[Entries on target coordinates]

|---|

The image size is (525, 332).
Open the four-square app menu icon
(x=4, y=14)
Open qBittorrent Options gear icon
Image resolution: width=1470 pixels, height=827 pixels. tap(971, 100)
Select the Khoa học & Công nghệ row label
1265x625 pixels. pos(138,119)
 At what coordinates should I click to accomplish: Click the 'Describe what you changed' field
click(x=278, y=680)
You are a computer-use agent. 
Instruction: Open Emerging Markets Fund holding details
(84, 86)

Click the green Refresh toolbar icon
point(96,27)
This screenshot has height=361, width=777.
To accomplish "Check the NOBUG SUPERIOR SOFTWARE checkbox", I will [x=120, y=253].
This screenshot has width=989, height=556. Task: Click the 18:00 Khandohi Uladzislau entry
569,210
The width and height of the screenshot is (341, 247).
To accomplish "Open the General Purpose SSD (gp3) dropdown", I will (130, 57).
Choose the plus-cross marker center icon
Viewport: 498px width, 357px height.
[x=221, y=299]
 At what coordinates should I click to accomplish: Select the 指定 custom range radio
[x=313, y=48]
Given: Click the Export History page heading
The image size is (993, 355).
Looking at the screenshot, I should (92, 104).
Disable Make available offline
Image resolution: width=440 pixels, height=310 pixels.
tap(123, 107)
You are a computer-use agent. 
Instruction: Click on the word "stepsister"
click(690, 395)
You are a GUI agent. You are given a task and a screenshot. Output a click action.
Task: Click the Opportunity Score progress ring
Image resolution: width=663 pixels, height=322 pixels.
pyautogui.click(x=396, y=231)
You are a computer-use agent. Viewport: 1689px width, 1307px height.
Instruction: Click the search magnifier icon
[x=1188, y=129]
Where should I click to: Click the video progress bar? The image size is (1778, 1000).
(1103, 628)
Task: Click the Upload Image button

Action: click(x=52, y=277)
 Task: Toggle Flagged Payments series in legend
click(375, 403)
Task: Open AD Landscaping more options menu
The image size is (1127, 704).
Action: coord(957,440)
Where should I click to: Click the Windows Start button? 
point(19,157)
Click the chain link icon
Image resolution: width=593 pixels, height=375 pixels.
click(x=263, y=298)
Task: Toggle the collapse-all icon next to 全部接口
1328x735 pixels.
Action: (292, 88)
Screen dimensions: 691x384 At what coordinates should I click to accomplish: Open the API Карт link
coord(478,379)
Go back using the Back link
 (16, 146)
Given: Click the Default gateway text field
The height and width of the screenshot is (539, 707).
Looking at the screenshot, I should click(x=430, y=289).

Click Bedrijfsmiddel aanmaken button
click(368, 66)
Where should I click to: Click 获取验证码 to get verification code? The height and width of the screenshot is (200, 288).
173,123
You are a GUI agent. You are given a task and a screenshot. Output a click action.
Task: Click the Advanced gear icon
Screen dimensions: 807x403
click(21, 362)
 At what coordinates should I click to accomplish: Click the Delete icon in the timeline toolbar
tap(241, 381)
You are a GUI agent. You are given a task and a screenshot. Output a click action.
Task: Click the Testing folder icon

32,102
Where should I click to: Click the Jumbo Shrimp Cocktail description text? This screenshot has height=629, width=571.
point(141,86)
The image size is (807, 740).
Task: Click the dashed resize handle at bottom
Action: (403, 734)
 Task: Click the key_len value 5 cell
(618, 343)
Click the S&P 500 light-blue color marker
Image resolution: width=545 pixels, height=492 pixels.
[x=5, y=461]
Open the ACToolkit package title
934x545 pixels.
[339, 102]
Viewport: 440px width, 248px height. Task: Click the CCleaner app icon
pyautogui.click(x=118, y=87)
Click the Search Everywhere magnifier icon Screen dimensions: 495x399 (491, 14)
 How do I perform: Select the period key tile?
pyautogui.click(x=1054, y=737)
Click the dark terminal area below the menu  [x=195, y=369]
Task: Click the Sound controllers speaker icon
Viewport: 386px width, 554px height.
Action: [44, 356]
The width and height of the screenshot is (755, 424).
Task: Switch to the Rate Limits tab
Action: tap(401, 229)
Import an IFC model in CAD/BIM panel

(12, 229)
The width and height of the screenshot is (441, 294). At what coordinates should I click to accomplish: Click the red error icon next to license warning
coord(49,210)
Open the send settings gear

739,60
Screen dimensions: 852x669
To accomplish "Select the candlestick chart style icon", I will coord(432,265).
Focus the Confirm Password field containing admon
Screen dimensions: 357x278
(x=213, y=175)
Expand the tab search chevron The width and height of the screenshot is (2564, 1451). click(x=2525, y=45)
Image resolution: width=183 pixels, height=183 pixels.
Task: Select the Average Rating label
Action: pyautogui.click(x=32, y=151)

|---|

Written exercise
Write out, word for word, the lines of the records from the line with "Import an IFC model in CAD/BIM panel" through the end of the records, including both ends.

Task solution
Import an IFC model in CAD/BIM panel

(12, 229)
The width and height of the screenshot is (441, 294). At what coordinates should I click to accomplish: Click the red error icon next to license warning
coord(49,210)
Open the send settings gear

739,60
Screen dimensions: 852x669
To accomplish "Select the candlestick chart style icon", I will coord(432,265).
Focus the Confirm Password field containing admon
Screen dimensions: 357x278
(x=213, y=175)
Expand the tab search chevron The width and height of the screenshot is (2564, 1451). click(x=2525, y=45)
Image resolution: width=183 pixels, height=183 pixels.
Task: Select the Average Rating label
Action: pyautogui.click(x=32, y=151)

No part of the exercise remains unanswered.